The case-based approach to decision-making yielded more accurate recommendations (59–95%), which is sufficient for its successful practical application. Another advantage of the case-based approach is its sensitivity to new data. With respect to calculations, the case-based approach is also more efficient compared to other options under consideration as it ensures a high operating speed of the decision support system, thus making it acceptable for practical application. These are the key findings of the study conducted.

This offers encouraging prospects for designing and developing decision support systems for physicians based on empirical components of medical knowledge. This approach also corresponds to existing case-based character of management and decision-making in medical practice. So far, the results indicate that precedent-based approach has a high effectiveness and could naturally enhance other approaches to supporting physicians’ decision-making, particularly knowledge-based ones. The obvious practical value of this approach lies in the fact that it can be complementary to other knowledge-based approaches (clinical pathways, Evidence-Based Clinical Decision Support, expert systems, Watson, etc.). The doctor will be able to make decisions based on the best examples of medical practice, finding precedents of clinical cases close to the given case.

The constraints of precedent-based approach include the need for a representative database of verified precedents excluding medical errors. From another perspective, precedents with corrected errors are of particular interest to physicians training and further prevention of such errors. The information about the results of these errors and possible ways of correcting them is also valuable. Thus, precedent-based approach could be widely spread as an educational tool. On the other hand, the precedent-based approach does not imply formalization of medical knowledge, which entails poor cognitive justification of generated recommendations. Consequently, justifications only describe how other patients were treated in similar clinical cases. There are also problems with optimization of provided metrics, compression of state descriptions, and construction of training procedures. These problems are connected with high dimensionality of the space of state characteristics and samples of clinical precedents.
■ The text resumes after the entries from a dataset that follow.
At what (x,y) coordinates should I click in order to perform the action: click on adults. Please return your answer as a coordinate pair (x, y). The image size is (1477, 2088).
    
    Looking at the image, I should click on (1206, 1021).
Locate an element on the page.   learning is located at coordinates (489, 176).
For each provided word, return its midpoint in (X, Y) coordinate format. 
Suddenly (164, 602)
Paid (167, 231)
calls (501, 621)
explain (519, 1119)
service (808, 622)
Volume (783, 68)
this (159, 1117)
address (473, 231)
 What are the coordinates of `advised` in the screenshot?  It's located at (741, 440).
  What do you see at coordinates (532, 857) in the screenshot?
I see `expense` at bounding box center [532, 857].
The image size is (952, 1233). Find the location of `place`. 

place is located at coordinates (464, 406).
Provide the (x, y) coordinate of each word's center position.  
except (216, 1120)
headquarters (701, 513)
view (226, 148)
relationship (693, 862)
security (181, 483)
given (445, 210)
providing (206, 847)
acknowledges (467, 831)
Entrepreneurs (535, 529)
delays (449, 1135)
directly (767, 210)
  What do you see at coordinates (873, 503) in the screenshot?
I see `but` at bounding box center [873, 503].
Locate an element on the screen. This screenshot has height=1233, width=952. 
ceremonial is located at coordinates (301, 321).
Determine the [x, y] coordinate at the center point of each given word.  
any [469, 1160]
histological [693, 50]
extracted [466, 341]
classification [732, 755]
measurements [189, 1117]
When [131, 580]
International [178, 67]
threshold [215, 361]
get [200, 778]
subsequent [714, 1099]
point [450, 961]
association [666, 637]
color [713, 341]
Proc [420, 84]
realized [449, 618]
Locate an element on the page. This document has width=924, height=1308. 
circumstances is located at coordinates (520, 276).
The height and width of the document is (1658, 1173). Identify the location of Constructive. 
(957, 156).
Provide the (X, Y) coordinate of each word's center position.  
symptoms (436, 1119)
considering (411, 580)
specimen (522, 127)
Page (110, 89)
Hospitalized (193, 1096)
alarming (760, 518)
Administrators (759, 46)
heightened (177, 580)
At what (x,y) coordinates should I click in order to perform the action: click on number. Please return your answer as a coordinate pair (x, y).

However, discussion of these issues and possible ways of addressing them has been left outside of this research [14].

In further studies, we are going to focus on detailed application of the case-based approach, analyze metrics, and distances not only for pairs of vectors but also for pairs of vector sequences, and examine issues concerned with intelligent normalization of primary data and data extraction from plain texts of medical documents.

#### Disclosure

UDC 007.52 (Automatically operated systems without any humans among system links, robots, and automated machines).

#### Conflicts of Interest

The authors declare that they have no conflicts of interest.

#### Acknowledgments

The authors would like to thank Professor V. M. Khachumov, a doctor of engineering sciences, and V. P. Fralenko, a candidate of engineering sciences, for the consulting support on neural networks and teaching methods, as well as Professor N. N. Nepevoda, a doctor of physical and mathematical sciences, for the discussion and assessment of the outcomes. Some of the outcomes presented in the paper were achieved earlier under the support of the Ministry of Education and Science of the Russian Federation (Project RFMEFI60714X0089) and in the context of Grant 13-07-12012 provided by the Russian Foundation for Basic Research.